Ruben Rathnasingham and colleagues from Daryl Kipke’s neural engineering laboratory at the University of Michigan recently reported on the characterization of silicon-based microprobes that incorporate fluid ports to allow local chemical delivery into the brain. After using bench-top experiments to demonstrate a linear relationship between the applied pressure and the resulting flow rate, the efficacy of the devices was evaluated in vivo. The Michigan researchers injected an excitatory neurotransmitter to the inferior colliculus (IC) of the guinea pig brain while recording firing from IC neurons using five discrete recording sites on the same probes used for microinjection.

The firing rate of IC neurons increased dramatically following injection while control injections of Ringer solution did not impact the firing rate. Further, the duration over which the firing rate was increased could be manipulated by changing the injected volume.

A team headed by Steve DeWeerth at Georgia Tech’s Laboratory for Neural Engineering is also working on a microfluidic/electronic neural interfacing system. They have constructed a microfabricated neuronal interfacing system to interface with a three-dimensional, in vitro neural network. DeWeerth’s team is working with neural cell cultures and slices up to 2 mm thick with the aim of understanding the behavior of functional networks of neurons, neural plasticity in the networks, and the effects of injury on network behavior.

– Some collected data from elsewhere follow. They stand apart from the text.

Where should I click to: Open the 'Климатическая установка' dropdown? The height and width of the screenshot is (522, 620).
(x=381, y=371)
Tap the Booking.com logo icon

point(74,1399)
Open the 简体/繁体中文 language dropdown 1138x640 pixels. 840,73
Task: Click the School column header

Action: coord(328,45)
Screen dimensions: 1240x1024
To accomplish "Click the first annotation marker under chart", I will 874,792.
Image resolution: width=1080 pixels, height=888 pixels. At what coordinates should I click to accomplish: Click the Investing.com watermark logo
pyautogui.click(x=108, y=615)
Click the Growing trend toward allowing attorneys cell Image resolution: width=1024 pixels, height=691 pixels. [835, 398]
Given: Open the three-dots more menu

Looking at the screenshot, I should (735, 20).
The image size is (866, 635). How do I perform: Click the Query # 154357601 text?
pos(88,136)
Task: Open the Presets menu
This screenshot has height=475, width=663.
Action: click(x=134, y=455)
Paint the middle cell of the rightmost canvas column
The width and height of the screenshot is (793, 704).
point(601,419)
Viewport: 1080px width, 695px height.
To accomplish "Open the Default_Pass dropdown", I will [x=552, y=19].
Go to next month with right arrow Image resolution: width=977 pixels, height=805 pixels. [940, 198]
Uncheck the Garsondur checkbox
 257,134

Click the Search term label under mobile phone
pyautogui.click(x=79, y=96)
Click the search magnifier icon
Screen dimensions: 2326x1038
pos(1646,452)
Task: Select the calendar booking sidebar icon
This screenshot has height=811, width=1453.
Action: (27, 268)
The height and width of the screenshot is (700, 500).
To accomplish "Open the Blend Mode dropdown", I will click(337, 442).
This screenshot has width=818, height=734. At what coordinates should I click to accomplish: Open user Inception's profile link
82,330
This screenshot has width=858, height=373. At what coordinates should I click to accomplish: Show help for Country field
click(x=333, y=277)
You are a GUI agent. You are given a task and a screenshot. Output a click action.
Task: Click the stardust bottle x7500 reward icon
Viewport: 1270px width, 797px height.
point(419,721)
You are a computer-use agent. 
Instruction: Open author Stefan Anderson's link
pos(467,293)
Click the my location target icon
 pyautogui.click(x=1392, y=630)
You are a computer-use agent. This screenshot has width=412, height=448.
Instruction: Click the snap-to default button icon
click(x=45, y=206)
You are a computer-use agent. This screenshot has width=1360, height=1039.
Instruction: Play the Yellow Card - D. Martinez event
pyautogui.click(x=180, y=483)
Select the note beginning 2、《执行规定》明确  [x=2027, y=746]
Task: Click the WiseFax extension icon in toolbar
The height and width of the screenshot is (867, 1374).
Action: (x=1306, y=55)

The neuronal interfacing system consists of a planar substrate onto which are grown vertical towers, up to 1 mm high, that feature connecting crossbridges, microfluidic channels, and electrical contacts. The microfluidic ports will be able to deliver nutrients, trophic factors, and neurotransmitters to stimulate localized regions of tissue. The electrical contacts on the tops and sides of the towers will interface with custom integrated circuits that perform amplification, multiplexing, and other forms of neural processing. The team hopes to create a new form of hybrid tissue-engineered implants capable of simultaneous stimulating, recording, and signal processing.

Interfaces such as these that enable local delivery could improve the efficacy of pharmaceutical treatments by allowing much greater control of the spatial and temporal pattern of delivery. For example, substances could be delivered only to that brain area required for the desired clinical effect, and not to other areas where side effects might be produced.